PASSAGE SHOWN:
────────────────
Real-time earthquake alerts
Mobile app & responsive web design
The project idea initially stemmed from my own personal life experience. Living far away from my family and childhood friends, I am slow at receiving news from areas they live in. As a result, I came up with the idea of designing a product that notifies users of real-time earthquake information from any parts of the world.
My role
UX / UI Design
UX Research
- Individual project for Google UX Design Certificate
Design tool
Figma
Timeline
8 weeks
The Problem
Users have difficulty learning about real-time earthquake events happening at locations far away from them
In many countries and regions, such as Japan and Taiwan, the government issues incoming earthquake warnings to residents of affected areas through public broadcasting services. This means you will not receive an immediate warning if you are not in the affected area.
People nowadays get informed from social media platforms frequently. The U.S. presidential election result, Korean pop stars’ latest news, Covid-19 related news and almost everything you can learn from opening your social media apps. Users can definitely know the news after a while, but it’s difficult to know something that is gonna happen or happening right now if users are not at the event location.
The Solution
Design a customized real-time earthquake alerting app and help alleviate users’ worries of the safety of loved ones.
────────────────
GIVEN INFORMATION:
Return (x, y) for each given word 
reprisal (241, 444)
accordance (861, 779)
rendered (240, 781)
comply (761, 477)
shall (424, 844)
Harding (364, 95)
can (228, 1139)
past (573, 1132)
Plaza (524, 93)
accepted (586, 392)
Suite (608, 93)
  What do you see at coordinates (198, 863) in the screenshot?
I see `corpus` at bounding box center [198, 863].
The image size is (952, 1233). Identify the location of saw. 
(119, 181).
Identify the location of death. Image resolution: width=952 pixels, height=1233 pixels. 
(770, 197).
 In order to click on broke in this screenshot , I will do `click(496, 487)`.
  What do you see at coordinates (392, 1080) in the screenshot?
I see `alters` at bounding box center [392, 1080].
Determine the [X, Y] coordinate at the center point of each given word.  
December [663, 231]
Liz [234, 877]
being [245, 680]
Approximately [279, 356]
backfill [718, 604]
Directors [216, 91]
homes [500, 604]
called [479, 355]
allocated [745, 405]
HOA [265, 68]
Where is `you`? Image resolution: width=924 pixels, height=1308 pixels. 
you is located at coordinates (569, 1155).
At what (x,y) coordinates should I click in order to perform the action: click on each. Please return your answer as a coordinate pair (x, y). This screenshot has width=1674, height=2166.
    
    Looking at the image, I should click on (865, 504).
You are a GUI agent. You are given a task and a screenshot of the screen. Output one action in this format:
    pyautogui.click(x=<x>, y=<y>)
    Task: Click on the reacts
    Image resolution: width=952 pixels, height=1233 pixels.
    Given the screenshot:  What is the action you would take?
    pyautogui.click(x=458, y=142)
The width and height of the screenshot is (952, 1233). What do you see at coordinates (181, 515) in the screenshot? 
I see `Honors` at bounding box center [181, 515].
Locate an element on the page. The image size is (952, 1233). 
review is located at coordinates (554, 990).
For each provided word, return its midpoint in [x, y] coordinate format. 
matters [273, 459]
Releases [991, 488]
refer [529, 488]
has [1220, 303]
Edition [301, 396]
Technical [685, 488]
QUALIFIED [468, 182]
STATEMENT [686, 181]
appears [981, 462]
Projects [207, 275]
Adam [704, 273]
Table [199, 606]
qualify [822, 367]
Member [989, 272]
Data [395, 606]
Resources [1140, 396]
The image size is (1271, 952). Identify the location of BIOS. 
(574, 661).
────────────────
PROBLEM TO SOLVE: Write out the earthquake alert case study word for word, between "People nowadays get" and "of loved ones.", inclusive. The material has no connection to the case study about the earthquake alert app.

THE ANSWER:
People nowadays get informed from social media platforms frequently. The U.S. presidential election result, Korean pop stars’ latest news, Covid-19 related news and almost everything you can learn from opening your social media apps. Users can definitely know the news after a while, but it’s difficult to know something that is gonna happen or happening right now if users are not at the event location.
The Solution
Design a customized real-time earthquake alerting app and help alleviate users’ worries of the safety of loved ones.